Notice the ???. It an indication that something is not working correct;y the bro communication library.

If you run "ps.bro" in broctl, what do you get? I'm suspicious that the old #9 process didn't die and it's still holding the communication port open which would result in that error.

  .Seth

Sorry for replying so late, I was unexpectedly off-line for some time... I
tried all the suggestions yesterday and found the issue to be the Broadcom
NIC. The tap is on a Intel NIC now and dropped packages are at an acceptable
level.

bro: 1328772549.657147 recvd=22987443 dropped=9811 link=22997255

There have been no alerts regarding packet loss either. Thanks for you support
on this issue, back to clustering for me :wink:

Great to hear! Broadcom nics have the weirdest problems.

Are you doing network based clustering (multiple physical hosts)?

  .Seth

Not exactly related to Machiel problem but if people are stuck with
Broadcom adapters. You can try updating the firmware on the cards. The
version above 4.x is extremely old.
http://www.broadcom.com/support/ethernet_nic/netxtremeii.php for
getting software for your netextreme-ii adapters.

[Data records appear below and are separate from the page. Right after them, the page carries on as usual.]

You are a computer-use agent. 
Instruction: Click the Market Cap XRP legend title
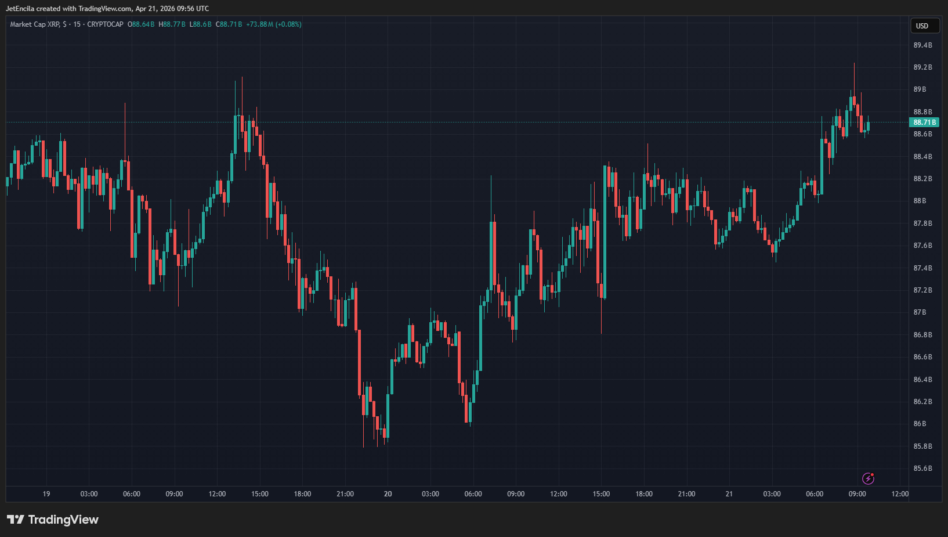(35, 24)
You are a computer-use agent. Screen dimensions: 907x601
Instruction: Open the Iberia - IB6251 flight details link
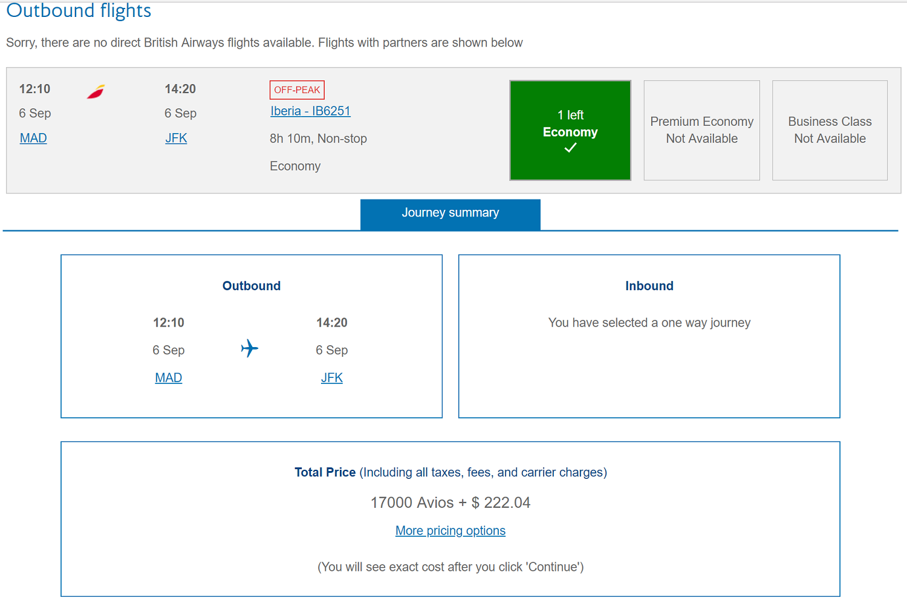[x=310, y=111]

You can also increase the ring buffer from the default 255 to 1024 or
more so that your receive ring isn't overflowing. "/sbin/ethtool -G
eth0 rx 1024"
The same would apply for intel adapters too, if you notice your
interface card dropping packets.

      sridhar

I'm looking to run one physical host for now and add a second with several
workers later. However load balancing has not worked yet, the module and
driver are loaded and pfcount shows traffic but Bro reports everything triple,
no load balancing.

Is there any configuration apart from configuring the manager, proxy and
workers in node.cfg done in Bro to get this working?

As I understood there should not be, as long as you link to the pf_ring
enabled libpcap it should work when pf_ring is active.

Machiel.

Could you send me the content of your node.cfg and broctl.cfg files? This is fortunate timing, I've been preparing a blog post about using PF_Ring load balancing with Bro and it would be good to find out if there are any problems with it.

  .Seth

I'm using the following in node.cfg:

[manager]
type=manager
host=10.0.0.42

[proxy-1]
type=proxy
host=10.0.0.42

[worker-1]
type=worker
host=10.0.0.42
interface=p1p1

[worker-2]
type=worker
host=10.0.0.42
interface=p1p1

[worker-3]
type=worker
host=10.0.0.42
interface=p1p1

And these settings in broctl.cfg:

MailTo = root@localhost
SitePolicyStandalone = local.bro
SpoolDir = /var/opt/bro/spool
LogDir = /var/opt/bro/logs
LogRotationInterval = 3600
MinDiskSpace = 5
Debug = 1

Regards, Machiel.

Is there any configuration apart from configuring the manager, proxy and
workers in node.cfg done in Bro to get this working?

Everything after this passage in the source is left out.